HLA-B27 Subtypes Predisposing to Ankylosing Spondylitis Accumulate in an Endoplasmic Reticulum-Derived Compartment Apart From the Peptide-Loading Complex.

OBJECTIVE: It was previously shown that HLA-B27 subtypes predisposing to spondyloarthritis (SpA), i.e., B*27:02, B*27:05, and B*27:07, displayed an increased propensity to form intracellular oligomers and to accumulate at a high density in cytoplasmic vesicles, as compared to the non-SpA-associated HLA-B*07:02 and HLA-B*27:06. This study was undertaken to characterize the nature and content of HLA-B-containing vesicles and to further examine their relevance to SpA predisposition. METHODS: Vesicles containing HLA-B proteins were detected in transfected HeLa cells and in cells from SpA patients or HLA-B27/human ß2 -microglobulin (hß2 m)-transgenic rats, by microscopy. The nature and content of HLA-B-containing vesicles were characterized in colocalization experiments with appropriate markers. RESULTS: The SpA-associated HLA-B*27:04 subtype accumulated at higher levels (P < 10-5 ) in cytoplasmic vesicles compared to HLA-B*27:06, from which it differs only by 2 substitutions, reinforcing the correlation between vesicle formation and SpA predisposition. Colocalization studies showed that those vesicles contained misfolded HLA-B heavy chain along with ß2 m and endoplasmic reticulum (ER) chaperones (calnexin, calreticulin, BiP, glucose-regulated protein 94-kd) and belonged to the ER but were distinct from the peptide-loading complex (PLC). Similar vesicles were observed in immune cells from HLA-B27+ SpA patients, in greater abundance than in healthy controls (P < 0.01), and in dendritic cells from HLA-B27/hß2 m transgenic rats, correlating with SpA susceptibility. CONCLUSION: Accumulation of misfolded HLA-B heavy chain along with ß2 m and ER chaperones into ER-derived vesicles distinct from the PLC is a characteristic feature of HLA-B27 subtypes predisposing to SpA. This phenomenon could contribute to HLA-B27 pathogenicity, via a noncanonical mechanism.
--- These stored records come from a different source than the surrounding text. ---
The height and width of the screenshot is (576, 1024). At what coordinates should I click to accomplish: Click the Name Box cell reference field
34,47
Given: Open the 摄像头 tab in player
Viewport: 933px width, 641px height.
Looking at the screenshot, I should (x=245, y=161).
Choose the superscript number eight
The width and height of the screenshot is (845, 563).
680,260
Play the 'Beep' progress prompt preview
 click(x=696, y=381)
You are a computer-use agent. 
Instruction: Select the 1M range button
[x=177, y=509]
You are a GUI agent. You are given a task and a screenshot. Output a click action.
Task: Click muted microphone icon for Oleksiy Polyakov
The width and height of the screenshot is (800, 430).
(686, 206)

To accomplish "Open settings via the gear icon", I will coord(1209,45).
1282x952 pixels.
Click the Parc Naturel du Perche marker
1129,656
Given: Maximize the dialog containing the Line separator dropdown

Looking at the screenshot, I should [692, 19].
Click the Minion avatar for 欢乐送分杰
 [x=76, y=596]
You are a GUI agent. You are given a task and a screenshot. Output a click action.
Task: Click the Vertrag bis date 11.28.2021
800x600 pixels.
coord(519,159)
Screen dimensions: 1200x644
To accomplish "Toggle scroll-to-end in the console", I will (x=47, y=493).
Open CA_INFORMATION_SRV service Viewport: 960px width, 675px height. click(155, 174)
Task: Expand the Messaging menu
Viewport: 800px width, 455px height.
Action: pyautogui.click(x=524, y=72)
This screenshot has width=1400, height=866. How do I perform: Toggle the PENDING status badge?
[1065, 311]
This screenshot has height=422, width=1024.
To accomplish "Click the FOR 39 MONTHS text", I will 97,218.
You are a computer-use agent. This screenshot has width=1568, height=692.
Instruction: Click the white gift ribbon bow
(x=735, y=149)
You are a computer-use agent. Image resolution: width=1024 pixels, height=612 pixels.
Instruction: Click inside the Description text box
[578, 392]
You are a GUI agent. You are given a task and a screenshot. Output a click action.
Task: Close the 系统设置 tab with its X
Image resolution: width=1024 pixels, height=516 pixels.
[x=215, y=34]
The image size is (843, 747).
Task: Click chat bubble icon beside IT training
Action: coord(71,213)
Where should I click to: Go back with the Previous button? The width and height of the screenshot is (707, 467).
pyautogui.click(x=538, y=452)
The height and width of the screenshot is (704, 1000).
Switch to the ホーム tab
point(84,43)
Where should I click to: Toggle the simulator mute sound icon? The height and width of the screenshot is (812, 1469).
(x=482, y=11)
HLA-B27 subtype oligomerization and intracellular accumulation patterns correlate with predisposition to spondyloarthritis.

OBJECTIVE: Mechanisms underlying the striking association of spondyloarthritis (SpA) with the class I major histocompatibility complex molecule HLA-B27 remain poorly understood. SpA-like disease develops spontaneously in B*2705-transgenic rats, in conjunction with high HLA-B27 expression levels. This study was undertaken to examine the effects of increased expression of HLA-B27 alleles that are differentially associated with SpA on oligomerization and intracellular redistribution. METHODS: HeLa cells were transfected with complementary DNA encoding for HLA-B proteins fused to yellow fluorescent protein and/or Renilla luciferase and harvested at an early phase and a later phase of expression. We monitored HLA-B intracellular trafficking and localization by means of microscopy and live-cell imaging. Bioluminescence resonance energy transfer (BRET) and Western blotting were used to monitor HLA-B oligomerization. RESULTS: At low expression levels, BRET signals were similarly elevated for all SpA-associated HLA-B27 alleles tested, but were lower for the nonassociated B*2706. Of note, at higher expression levels, HLA-B27 signals remained steady while signal for HLA-B7 decreased sharply, reaching the level observed for B*2706. This was due at least in part to a decreased oligomer proportion without unfolded protein response outbreak. Such differential behavior was not abrogated by proteasome inhibition. With increased expression, all HLA-B proteins accumulated to a high density in cytoplasmic vesicles with labile form and size. The extent of this phenomenon was closely correlated with the level of association with predisposition to SpA. CONCLUSION: To our knowledge, this is the first report of a correlation between the level of predisposition to SpA conferred by HLA-B27 alleles and their biochemical behavior. These findings open new perspectives for understanding the pathogenicity of HLA-B27.